Selected text:
==*==
ACT I – Kansas City to Ratón

Our e-ticket said we’d be departing Kansas City, Missouri on Saturday night at 10:45pm and arriving in Raton, New Mexico at 10:56am Sunday morning.  No surprise, the Southwest Chief pulled in late to Union Station, and so was late pulling out.  Eager to get moving again (and get to their own beds), attendants hurried coach passengers to their seats and sleeper car passengers to our prepped compartments.

Having the beds set up in the sleepers may have made the boarding process easier for the attendants.  It made it harder for us.  As previously noted, the Southwest Chief is a Superliner, and a Superliner roomette in “night-mode,” provides barely enough room for one person to stand upright.  This photo gives a real sense of the close quarters, which Amtrak falsely advertises as ample for two adults and two standard suitcases.  The pic was taken from outside the compartment; that horizontal bit of pale blue above her head is the upper bunk, the vertical swath of dark blue at the left is the curtain that hangs at the doorway.
==*==
Dataset content:
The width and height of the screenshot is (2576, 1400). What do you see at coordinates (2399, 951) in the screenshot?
==*==
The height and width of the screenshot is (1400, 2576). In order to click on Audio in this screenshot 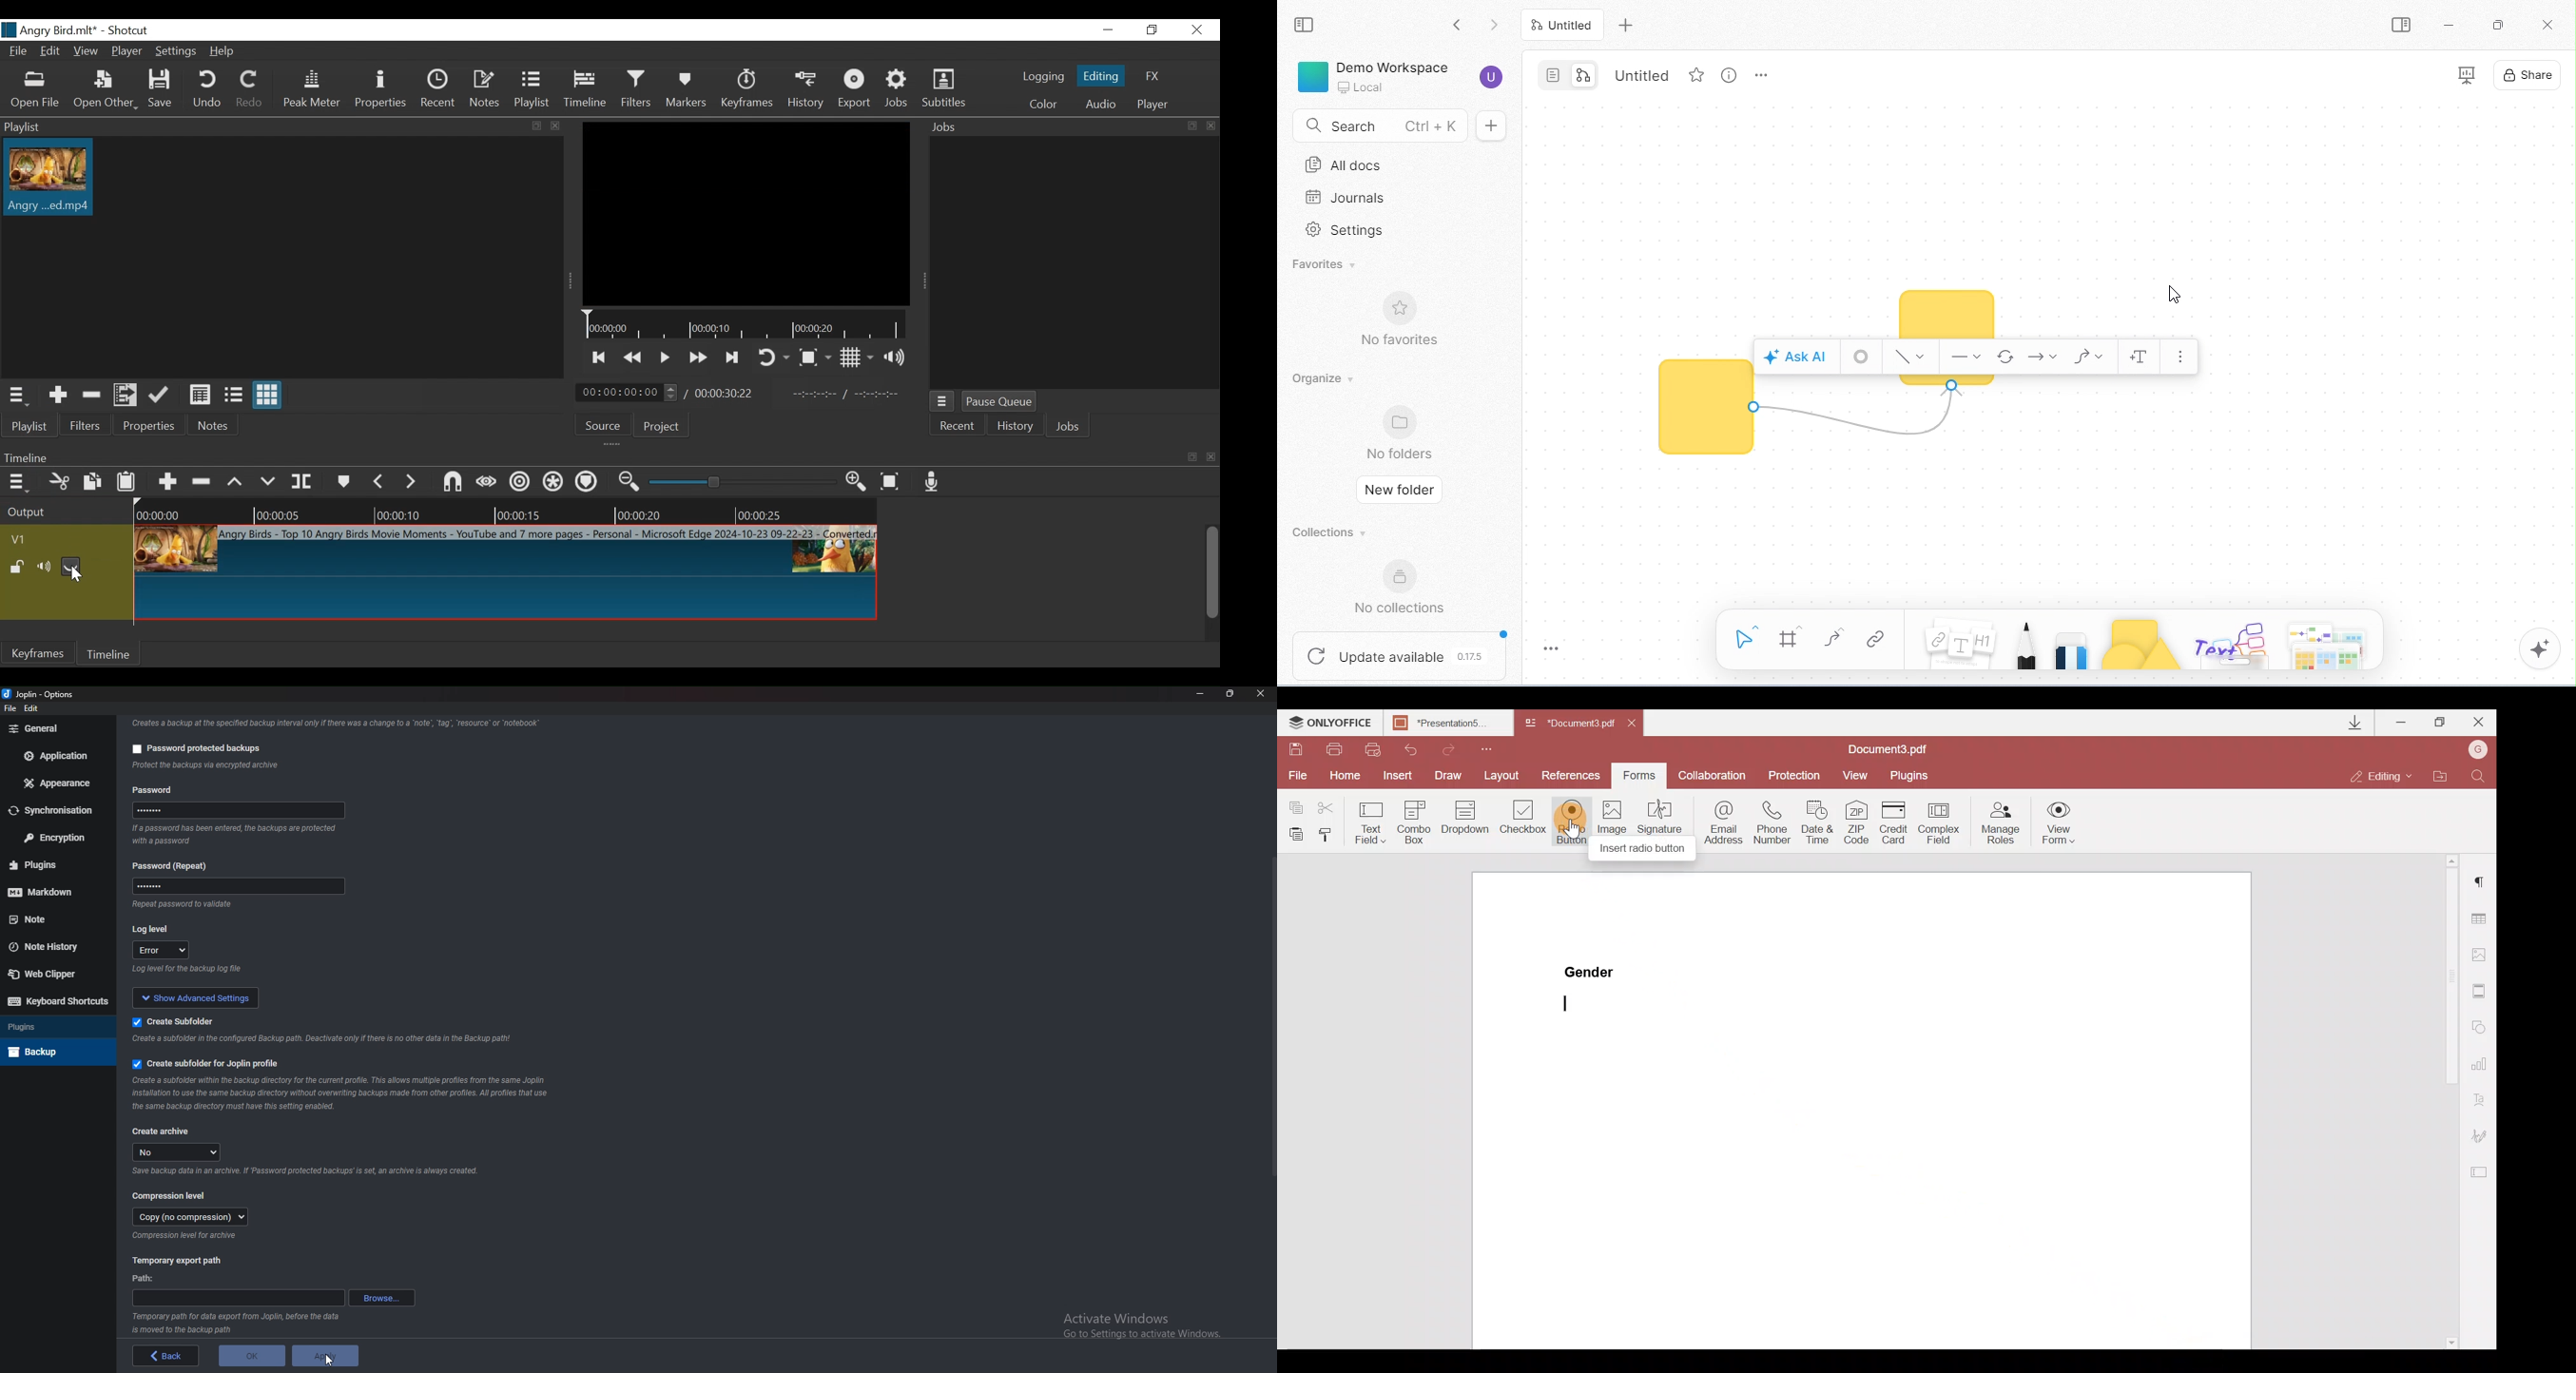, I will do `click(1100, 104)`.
==*==
To-do list:
A. Please give again, word for word, the part of the train trip text that begins at the words "Our e-ticket said" and stops after the words "our prepped compartments.".
B. According to the train trip text, when was the train scheduled to arrive in Raton, New Mexico?
C. List every place name that appears in the train trip text, each only once.

Responses to the tasks:
A.
Our e-ticket said we’d be departing Kansas City, Missouri on Saturday night at 10:45pm and arriving in Raton, New Mexico at 10:56am Sunday morning.  No surprise, the Southwest Chief pulled in late to Union Station, and so was late pulling out.  Eager to get moving again (and get to their own beds), attendants hurried coach passengers to their seats and sleeper car passengers to our prepped compartments.

B. At 10:56am Sunday morning.

C.
Kansas City
Missouri
Raton
New Mexico
Union Station